Griechenland stimmt zu, daß es weniger Geld zurückzahlt – verkehrte Welt beim Schuldenschnitt

Griechenland hat darüber abgestimmt, daß man den Gläubigern der griechischen Anleihen weniger Geld zurückzahlt, als ursprünglich zugesagt.

Verkehrte Welt. Das ist ungefähr so, als wenn Sie und Ihr Ehepartner sich bei der Bank einen Kredit nehmen und dann nach einem Jahr zuhause abstimmen, daß sie das nicht mehr zurück zahlen wollen.

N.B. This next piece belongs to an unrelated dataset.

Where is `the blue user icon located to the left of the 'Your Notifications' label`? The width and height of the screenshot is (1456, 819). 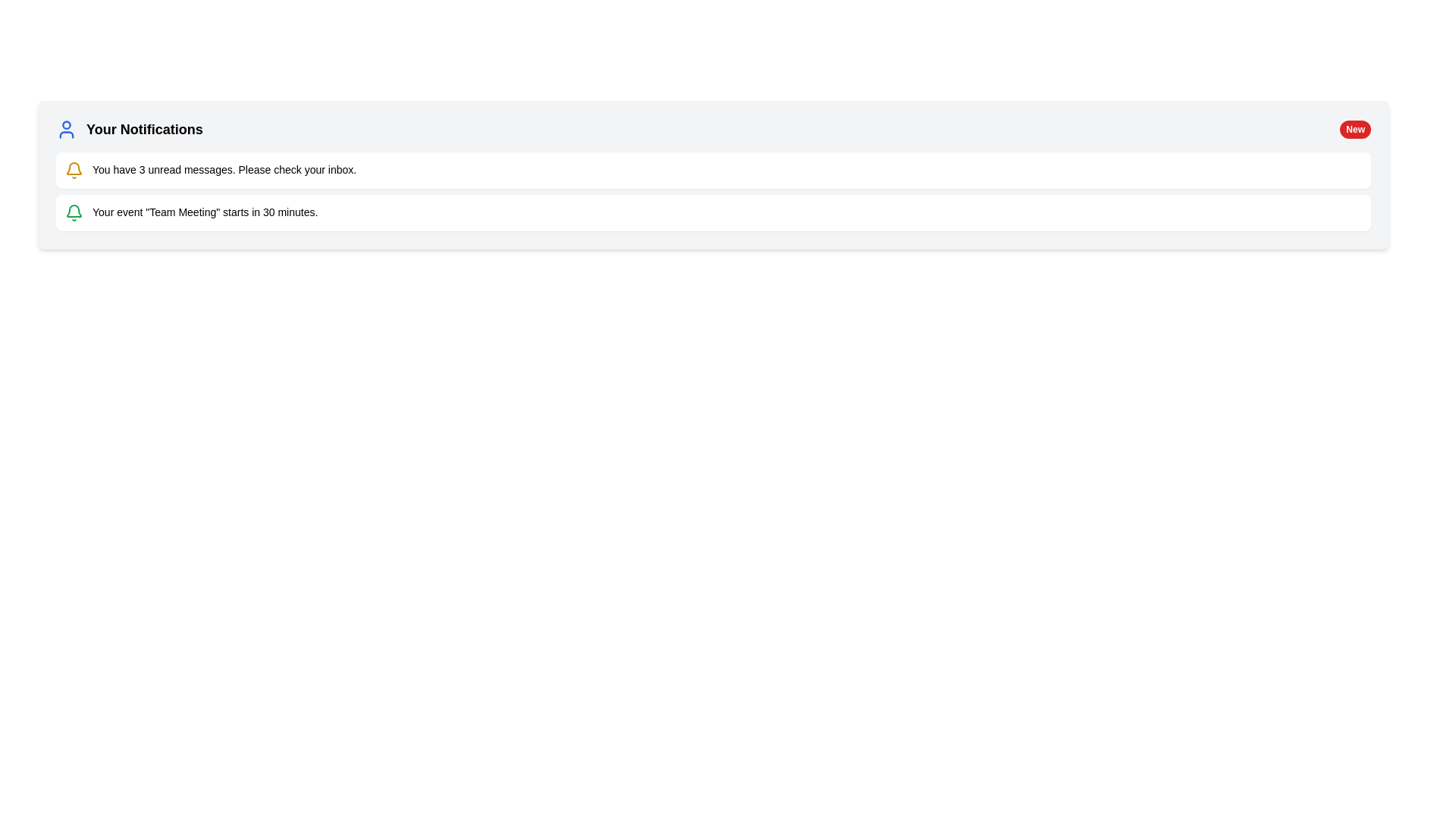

Dann gehen Sie zusammen zur Bank und teilen mit, daß Sie abgestimmt hätten, nicht mehr zurück zu zahlen und die Bank möge doch bitte freiwillig auf ihre Forderung verzichten. Gleichzeitig demonstrieren Sie, wenn die Bank zustimmt, vor der Bank, wie böse die Bank doch ist.

Genauso passiert es jetzt in Griechenland: Das griechische Parlament stimmt ab, ob wir, die Gläubiger unser Geld zurück bekommen oder nicht. Privatgläubiger sollen auf 53,5% der ursprünglichen Forderung verzichten und auch in Zukunft weniger Zinsen bekommen, als zugesagt und die auch noch später. Insgesamt kommt dies einem Forderungsausfall von ca. 74% gleich.

Parlamentspräsident Kourakis sagte, daß Parlament habe dem entsprechenden Antrag ohne Abstimmung zugestimmt, weil die Regierungsmehrheit dies so beschlossen habe.

Bis Freitag dieser Woche sollen die Bedingungen konkret den Gläubigern, d.h. den Besitzern von Staatsanleihen vorgelegt werden.Stimmen mind. 50% der Gläubiger zu, werden die Anleihebedingungen rückwirkend so geändert, wie Griechenland dies gerne hätte und zwar für alle. Auch für die, die nicht zugestimmt haben.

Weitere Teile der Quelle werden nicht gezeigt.